- _Task details_: Reproduce the records below verbatim, starting at the line containing "Task: Open Khánh Hòa team link on 03.03.24" and ending at the line containing "Viewport: 952px width, 1287px height.", with both of those lines included.

═════ Material for this task

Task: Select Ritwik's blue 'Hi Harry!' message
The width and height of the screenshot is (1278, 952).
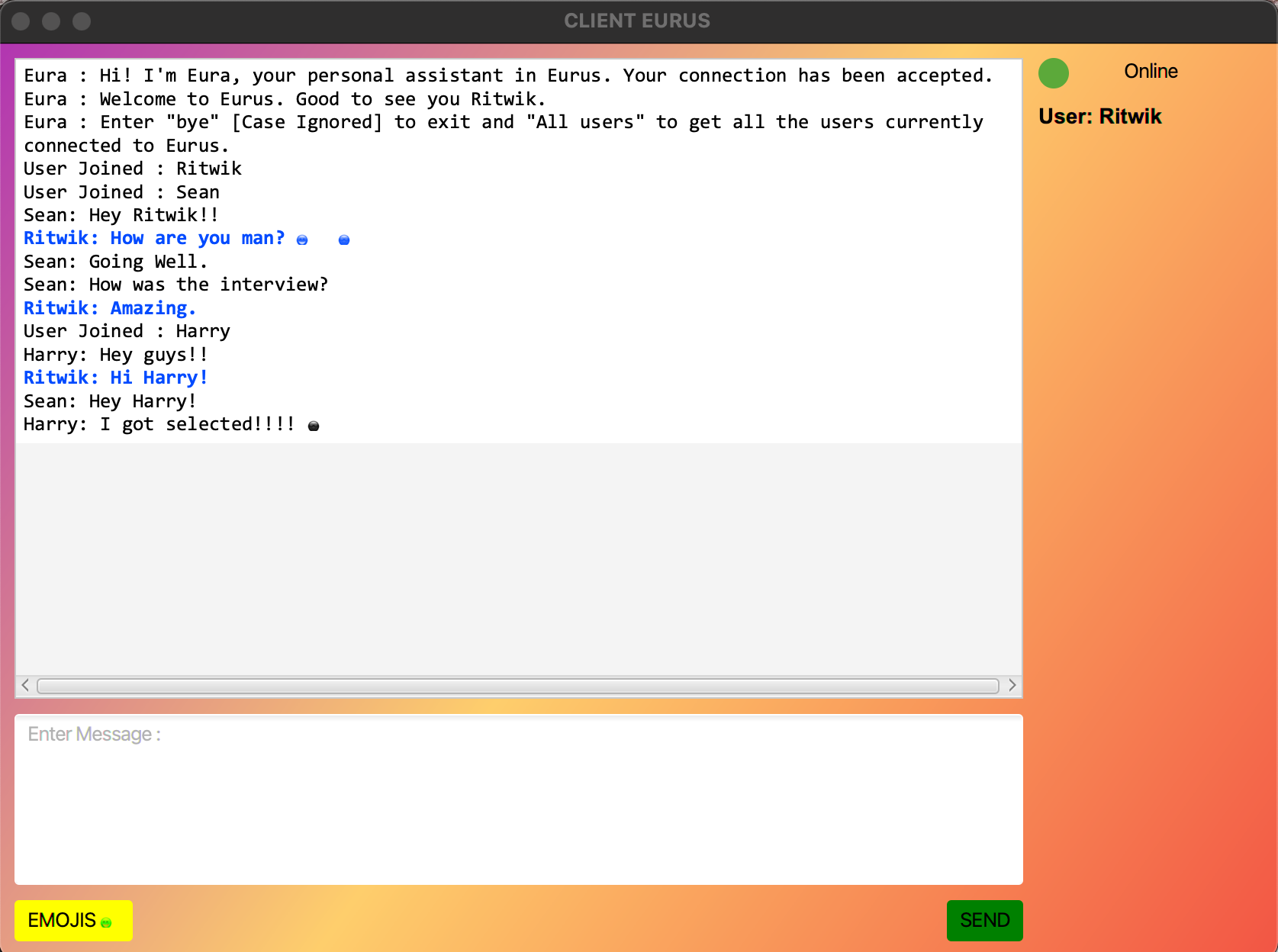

══════════
═════ Material for this task

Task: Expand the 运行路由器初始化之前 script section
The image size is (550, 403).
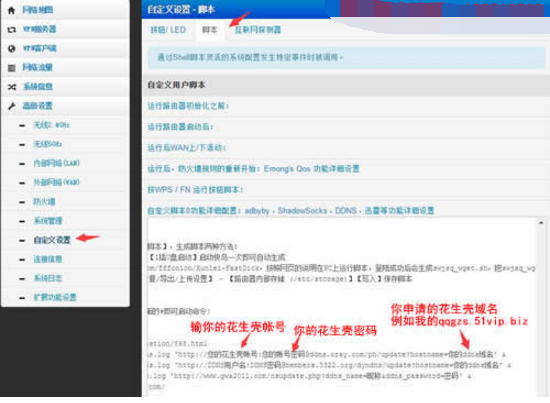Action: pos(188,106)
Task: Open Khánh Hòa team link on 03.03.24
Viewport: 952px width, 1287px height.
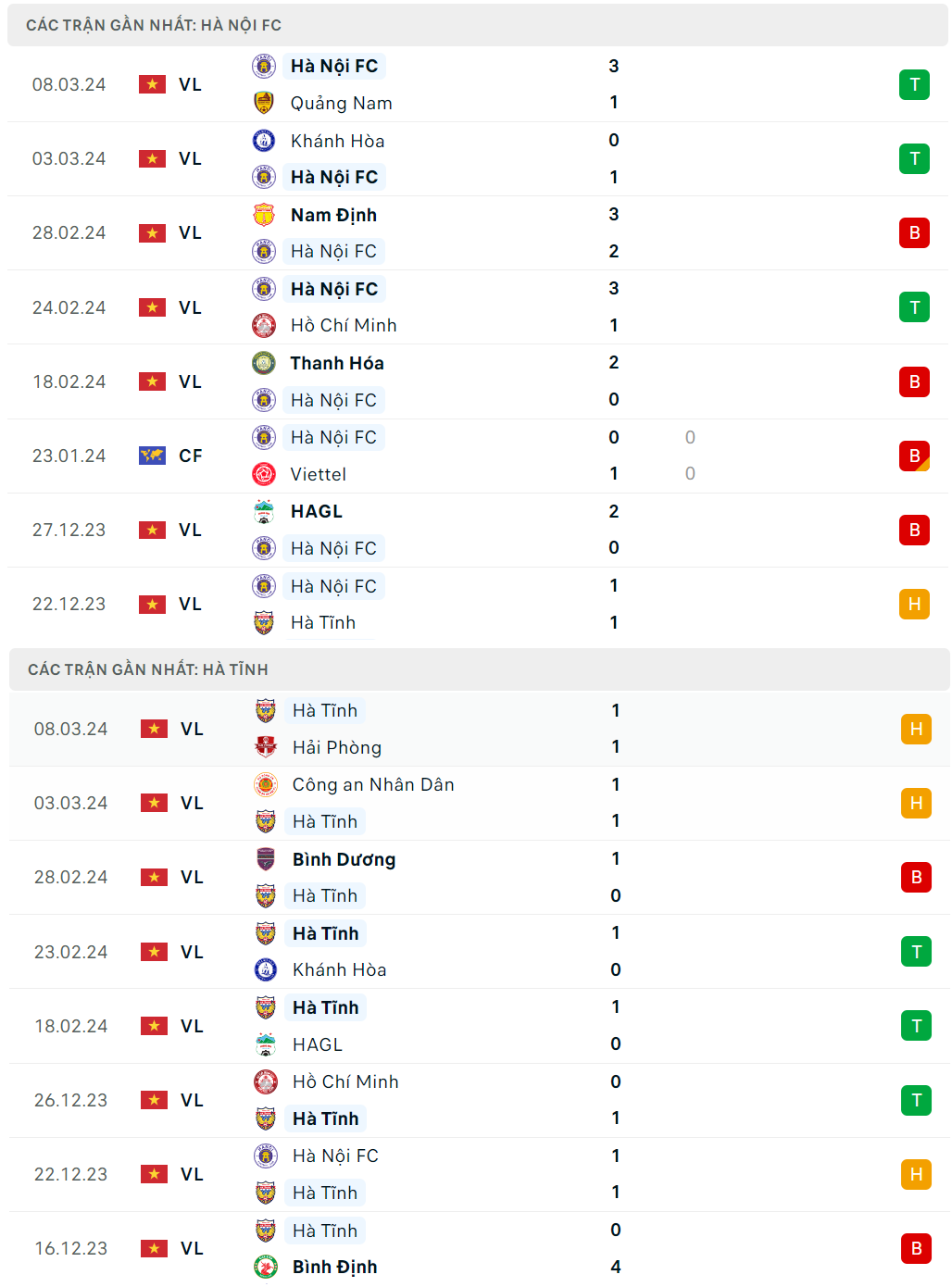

══════════

- _Answer below_:
Task: Open Khánh Hòa team link on 03.03.24
Viewport: 952px width, 1287px height.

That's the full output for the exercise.